• Text and element pointing records:
------

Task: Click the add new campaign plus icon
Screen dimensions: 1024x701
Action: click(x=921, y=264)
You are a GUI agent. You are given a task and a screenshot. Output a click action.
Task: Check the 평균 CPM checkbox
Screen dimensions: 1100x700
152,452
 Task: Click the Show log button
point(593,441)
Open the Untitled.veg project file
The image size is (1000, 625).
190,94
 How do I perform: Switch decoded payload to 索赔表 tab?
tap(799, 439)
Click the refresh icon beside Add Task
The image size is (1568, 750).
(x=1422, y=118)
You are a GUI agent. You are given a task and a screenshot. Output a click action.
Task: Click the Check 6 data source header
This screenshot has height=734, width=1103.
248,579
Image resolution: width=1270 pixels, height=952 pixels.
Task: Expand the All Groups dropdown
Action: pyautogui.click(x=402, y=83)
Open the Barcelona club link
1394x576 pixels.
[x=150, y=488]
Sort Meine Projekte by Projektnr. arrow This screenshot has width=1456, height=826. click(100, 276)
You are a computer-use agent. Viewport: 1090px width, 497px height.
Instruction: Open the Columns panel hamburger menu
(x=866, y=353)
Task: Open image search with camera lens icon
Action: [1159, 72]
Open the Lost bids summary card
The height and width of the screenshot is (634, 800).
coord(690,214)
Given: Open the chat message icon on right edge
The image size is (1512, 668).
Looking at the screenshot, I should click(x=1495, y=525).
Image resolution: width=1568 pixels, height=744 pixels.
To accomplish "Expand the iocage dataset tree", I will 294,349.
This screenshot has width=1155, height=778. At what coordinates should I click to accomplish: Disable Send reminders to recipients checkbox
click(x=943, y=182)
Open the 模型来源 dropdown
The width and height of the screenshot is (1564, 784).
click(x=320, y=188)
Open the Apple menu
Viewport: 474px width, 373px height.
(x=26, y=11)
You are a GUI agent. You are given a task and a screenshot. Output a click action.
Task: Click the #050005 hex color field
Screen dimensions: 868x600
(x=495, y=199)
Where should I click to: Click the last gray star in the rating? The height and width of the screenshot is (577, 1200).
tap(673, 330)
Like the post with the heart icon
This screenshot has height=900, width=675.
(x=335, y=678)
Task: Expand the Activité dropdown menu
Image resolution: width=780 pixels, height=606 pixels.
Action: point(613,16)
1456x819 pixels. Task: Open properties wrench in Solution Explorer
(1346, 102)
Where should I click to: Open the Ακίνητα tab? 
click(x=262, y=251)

------

• GIVEN REQUEST:
Rename "Untitled.veg" to "Draft.veg" in the material, beginning with its first line and stopping after the line containing "(x=1422, y=118)". Output only those lines, otherwise unchanged.

• SOLUTION:
Task: Click the add new campaign plus icon
Screen dimensions: 1024x701
Action: click(x=921, y=264)
You are a GUI agent. You are given a task and a screenshot. Output a click action.
Task: Check the 평균 CPM checkbox
Screen dimensions: 1100x700
152,452
 Task: Click the Show log button
point(593,441)
Open the Draft.veg project file
The image size is (1000, 625).
190,94
 How do I perform: Switch decoded payload to 索赔表 tab?
tap(799, 439)
Click the refresh icon beside Add Task
The image size is (1568, 750).
(x=1422, y=118)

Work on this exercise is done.